## Directions
Please recast the listing, from its first line through the line containing "will pyautogui.click(x=176, y=51).", as a Markdown table with the columns Row and Line, numbering each row and leaving out blank lines. Include only that stretch.

--- start ---

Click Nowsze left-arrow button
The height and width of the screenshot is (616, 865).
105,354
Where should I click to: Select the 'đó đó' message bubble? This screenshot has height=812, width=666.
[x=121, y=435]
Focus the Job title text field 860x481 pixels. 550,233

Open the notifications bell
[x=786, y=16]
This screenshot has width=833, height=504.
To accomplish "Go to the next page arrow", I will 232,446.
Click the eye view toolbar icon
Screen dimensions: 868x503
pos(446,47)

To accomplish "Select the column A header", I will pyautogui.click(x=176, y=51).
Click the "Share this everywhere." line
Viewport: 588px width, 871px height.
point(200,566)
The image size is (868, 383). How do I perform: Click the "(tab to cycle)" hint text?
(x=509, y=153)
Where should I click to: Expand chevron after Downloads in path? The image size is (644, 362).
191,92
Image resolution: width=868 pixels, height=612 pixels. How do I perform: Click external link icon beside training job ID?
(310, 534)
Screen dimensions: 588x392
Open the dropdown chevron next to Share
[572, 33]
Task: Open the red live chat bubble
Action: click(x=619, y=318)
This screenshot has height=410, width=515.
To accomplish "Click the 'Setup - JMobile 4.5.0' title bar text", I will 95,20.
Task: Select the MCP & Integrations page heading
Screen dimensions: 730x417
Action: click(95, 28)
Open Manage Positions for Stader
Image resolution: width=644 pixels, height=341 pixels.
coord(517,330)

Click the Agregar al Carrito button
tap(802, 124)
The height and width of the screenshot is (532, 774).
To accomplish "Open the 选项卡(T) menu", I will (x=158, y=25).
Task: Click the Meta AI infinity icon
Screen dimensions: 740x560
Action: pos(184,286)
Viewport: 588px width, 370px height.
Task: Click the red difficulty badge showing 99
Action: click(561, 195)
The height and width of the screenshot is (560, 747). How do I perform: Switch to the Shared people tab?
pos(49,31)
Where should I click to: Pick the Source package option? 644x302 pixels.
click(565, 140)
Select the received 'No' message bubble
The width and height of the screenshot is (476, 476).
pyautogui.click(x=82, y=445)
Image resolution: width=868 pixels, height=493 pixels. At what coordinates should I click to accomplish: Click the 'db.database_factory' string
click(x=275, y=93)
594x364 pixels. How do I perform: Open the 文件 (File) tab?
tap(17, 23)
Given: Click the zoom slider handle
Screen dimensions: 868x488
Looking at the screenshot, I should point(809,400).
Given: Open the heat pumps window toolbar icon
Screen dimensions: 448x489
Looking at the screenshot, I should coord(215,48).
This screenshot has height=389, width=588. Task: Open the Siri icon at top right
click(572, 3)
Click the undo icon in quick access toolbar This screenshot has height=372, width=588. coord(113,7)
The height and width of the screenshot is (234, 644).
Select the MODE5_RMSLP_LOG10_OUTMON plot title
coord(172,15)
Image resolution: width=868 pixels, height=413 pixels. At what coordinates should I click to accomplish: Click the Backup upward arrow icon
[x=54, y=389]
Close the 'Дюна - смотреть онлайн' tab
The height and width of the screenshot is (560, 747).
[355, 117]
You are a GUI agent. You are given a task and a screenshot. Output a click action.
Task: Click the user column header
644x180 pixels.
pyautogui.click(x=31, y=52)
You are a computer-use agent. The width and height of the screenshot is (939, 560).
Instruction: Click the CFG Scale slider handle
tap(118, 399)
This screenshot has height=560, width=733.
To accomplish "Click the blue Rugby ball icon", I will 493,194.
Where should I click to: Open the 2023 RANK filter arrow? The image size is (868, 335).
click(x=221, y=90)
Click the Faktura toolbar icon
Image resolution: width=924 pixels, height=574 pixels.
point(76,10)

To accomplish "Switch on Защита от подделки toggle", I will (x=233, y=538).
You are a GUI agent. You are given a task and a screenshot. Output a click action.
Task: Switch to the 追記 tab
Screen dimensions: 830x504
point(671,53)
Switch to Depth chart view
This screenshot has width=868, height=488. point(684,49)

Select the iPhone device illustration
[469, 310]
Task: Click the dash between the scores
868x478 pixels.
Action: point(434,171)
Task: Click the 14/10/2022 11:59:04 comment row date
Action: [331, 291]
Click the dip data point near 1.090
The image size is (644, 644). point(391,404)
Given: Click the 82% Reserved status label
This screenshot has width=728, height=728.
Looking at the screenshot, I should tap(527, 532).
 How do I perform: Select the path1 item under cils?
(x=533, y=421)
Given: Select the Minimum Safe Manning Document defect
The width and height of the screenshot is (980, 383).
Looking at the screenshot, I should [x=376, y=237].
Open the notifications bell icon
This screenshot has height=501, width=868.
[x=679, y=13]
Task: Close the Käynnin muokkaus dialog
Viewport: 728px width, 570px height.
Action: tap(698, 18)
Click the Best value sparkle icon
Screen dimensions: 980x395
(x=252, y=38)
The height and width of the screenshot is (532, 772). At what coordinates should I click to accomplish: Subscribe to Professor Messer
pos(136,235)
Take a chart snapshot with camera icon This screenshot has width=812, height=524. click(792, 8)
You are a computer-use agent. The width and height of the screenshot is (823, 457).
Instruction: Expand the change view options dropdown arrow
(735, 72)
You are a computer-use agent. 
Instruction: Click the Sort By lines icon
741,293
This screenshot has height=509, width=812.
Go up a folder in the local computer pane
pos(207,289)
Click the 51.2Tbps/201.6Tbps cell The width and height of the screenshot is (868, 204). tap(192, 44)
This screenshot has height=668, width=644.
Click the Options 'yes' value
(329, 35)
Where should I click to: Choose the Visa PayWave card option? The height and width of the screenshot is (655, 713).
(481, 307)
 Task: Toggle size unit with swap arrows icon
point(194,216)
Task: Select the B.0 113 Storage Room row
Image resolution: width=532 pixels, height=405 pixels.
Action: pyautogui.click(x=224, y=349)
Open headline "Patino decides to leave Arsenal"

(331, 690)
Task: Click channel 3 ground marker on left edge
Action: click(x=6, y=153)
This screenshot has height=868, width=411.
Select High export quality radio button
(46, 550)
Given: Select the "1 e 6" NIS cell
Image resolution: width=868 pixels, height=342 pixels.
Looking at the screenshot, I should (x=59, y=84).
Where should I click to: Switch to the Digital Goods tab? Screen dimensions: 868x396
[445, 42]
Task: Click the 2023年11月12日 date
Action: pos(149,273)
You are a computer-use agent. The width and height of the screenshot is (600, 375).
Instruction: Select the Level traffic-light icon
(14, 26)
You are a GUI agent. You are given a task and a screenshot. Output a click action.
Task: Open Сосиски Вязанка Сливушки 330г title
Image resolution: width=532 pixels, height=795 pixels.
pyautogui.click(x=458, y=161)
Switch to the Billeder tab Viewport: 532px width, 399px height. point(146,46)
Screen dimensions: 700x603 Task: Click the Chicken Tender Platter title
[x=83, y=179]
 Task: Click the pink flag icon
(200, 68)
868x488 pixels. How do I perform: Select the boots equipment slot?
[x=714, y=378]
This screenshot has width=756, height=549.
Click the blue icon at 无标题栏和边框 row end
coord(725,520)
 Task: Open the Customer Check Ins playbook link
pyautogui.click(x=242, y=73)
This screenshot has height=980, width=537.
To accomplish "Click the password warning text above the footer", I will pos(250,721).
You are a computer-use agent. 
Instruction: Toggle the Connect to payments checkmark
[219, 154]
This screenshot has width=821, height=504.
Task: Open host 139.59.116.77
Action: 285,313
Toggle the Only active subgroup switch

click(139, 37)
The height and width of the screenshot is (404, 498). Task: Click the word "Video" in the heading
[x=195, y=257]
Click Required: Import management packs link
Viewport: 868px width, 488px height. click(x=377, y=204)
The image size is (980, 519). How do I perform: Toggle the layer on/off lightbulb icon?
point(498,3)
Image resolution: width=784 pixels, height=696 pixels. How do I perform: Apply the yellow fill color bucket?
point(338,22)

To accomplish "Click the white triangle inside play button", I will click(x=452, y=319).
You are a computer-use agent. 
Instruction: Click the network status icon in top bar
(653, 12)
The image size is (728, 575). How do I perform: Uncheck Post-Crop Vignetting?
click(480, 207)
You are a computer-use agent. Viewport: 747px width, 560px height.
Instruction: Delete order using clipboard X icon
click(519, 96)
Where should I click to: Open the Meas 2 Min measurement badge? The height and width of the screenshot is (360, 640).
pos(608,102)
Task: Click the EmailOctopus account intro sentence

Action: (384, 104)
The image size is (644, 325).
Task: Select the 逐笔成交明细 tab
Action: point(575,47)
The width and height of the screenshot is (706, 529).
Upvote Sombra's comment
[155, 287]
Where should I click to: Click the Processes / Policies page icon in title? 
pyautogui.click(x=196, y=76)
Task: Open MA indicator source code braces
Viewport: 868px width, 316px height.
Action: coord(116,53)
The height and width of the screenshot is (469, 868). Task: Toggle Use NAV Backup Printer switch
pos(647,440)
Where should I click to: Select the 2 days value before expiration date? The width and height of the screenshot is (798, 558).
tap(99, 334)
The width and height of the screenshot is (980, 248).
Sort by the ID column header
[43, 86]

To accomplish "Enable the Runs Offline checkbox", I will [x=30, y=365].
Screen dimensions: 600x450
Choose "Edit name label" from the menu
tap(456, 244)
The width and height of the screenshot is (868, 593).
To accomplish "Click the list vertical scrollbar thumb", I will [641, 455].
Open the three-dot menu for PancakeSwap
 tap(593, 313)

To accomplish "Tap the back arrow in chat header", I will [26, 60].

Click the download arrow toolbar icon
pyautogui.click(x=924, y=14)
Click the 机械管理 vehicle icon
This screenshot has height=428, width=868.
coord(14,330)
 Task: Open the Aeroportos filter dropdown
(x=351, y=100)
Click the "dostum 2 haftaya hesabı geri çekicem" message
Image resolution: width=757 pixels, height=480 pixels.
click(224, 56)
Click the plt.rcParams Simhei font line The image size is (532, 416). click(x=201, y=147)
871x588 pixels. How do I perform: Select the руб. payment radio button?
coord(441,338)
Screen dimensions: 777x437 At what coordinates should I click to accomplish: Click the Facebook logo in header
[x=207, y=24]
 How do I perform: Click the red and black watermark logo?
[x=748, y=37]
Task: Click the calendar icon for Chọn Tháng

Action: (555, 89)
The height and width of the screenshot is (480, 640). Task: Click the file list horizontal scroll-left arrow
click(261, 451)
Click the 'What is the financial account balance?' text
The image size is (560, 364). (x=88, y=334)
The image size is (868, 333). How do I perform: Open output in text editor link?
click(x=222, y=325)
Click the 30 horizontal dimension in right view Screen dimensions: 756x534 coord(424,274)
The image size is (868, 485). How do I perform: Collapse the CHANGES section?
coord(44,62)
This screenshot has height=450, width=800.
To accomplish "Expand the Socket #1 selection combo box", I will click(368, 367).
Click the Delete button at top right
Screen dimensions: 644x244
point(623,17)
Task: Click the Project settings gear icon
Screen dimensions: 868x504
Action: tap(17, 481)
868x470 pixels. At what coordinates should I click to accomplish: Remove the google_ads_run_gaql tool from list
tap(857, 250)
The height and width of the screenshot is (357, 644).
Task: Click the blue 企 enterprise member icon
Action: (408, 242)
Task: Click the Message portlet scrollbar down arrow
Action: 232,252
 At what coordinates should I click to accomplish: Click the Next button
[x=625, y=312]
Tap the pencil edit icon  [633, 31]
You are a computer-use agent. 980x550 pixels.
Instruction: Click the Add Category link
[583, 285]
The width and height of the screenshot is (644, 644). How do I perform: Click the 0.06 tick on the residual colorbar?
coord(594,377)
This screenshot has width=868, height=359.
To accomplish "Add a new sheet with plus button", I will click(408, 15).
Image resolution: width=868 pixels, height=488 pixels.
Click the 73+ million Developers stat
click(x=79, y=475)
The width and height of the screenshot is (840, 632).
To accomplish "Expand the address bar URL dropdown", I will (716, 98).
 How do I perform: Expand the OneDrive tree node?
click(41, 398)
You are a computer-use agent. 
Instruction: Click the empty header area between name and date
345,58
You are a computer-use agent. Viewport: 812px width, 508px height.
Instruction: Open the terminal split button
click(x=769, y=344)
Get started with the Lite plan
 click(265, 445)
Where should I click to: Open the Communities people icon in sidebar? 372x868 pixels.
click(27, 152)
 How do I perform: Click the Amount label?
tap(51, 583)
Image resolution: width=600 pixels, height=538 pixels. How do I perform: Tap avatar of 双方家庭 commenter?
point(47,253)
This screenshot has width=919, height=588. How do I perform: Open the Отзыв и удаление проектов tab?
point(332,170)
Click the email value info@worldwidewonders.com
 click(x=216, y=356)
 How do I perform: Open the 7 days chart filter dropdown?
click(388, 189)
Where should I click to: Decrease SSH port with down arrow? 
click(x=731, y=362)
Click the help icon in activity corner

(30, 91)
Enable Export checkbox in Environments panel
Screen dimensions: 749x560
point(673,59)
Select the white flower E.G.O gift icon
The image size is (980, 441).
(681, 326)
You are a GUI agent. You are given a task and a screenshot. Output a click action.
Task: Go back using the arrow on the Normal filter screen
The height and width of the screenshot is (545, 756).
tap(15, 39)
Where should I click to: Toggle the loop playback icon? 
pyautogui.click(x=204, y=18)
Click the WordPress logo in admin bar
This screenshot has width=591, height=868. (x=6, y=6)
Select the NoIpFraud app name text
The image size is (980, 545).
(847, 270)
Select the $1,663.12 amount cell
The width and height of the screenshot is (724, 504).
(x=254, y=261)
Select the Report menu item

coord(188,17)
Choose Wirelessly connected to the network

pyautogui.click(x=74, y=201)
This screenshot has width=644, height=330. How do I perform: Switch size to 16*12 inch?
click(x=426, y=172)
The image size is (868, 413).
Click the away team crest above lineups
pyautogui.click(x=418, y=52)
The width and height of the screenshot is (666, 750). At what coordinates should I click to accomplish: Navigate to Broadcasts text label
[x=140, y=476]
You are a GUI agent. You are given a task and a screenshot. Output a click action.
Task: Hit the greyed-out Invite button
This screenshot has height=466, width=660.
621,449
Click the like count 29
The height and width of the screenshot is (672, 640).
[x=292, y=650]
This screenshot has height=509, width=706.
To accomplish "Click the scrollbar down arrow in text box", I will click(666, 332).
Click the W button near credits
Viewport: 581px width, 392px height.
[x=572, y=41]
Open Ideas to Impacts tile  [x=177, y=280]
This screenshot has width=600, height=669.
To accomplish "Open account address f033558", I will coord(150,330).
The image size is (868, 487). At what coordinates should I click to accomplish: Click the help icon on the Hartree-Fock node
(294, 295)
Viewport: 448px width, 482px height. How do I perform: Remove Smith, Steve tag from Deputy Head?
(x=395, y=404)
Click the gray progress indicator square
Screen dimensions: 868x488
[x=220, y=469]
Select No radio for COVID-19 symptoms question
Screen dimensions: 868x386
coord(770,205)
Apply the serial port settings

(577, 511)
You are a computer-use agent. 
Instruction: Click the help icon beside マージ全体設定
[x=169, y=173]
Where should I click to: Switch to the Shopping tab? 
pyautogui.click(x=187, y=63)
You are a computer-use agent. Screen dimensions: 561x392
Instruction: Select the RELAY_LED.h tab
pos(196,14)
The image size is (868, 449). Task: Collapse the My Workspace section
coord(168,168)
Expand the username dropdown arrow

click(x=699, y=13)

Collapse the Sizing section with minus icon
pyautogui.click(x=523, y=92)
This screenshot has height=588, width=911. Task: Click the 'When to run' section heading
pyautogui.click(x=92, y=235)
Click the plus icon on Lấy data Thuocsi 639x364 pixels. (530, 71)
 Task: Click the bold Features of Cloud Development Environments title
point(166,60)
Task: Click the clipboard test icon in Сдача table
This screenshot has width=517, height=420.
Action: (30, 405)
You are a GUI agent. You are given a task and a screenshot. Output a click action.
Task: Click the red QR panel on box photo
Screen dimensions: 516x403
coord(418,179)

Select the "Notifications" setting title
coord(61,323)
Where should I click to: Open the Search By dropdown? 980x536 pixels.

--- end ---

## Exercise result
| Row | Line |
|---|---|
| 1 | Click Nowsze left-arrow button |
| 2 | The height and width of the screenshot is (616, 865). |
| 3 | 105,354 |
| 4 | Where should I click to: Select the 'đó đó' message bubble? This screenshot has height=812, width=666. |
| 5 | [x=121, y=435] |
| 6 | Focus the Job title text field 860x481 pixels. 550,233 |
| 7 | Open the notifications bell |
| 8 | [x=786, y=16] |
| 9 | This screenshot has width=833, height=504. |
| 10 | To accomplish "Go to the next page arrow", I will 232,446. |
| 11 | Click the eye view toolbar icon |
| 12 | Screen dimensions: 868x503 |
| 13 | pos(446,47) |
| 14 | To accomplish "Select the column A header", I will pyautogui.click(x=176, y=51). |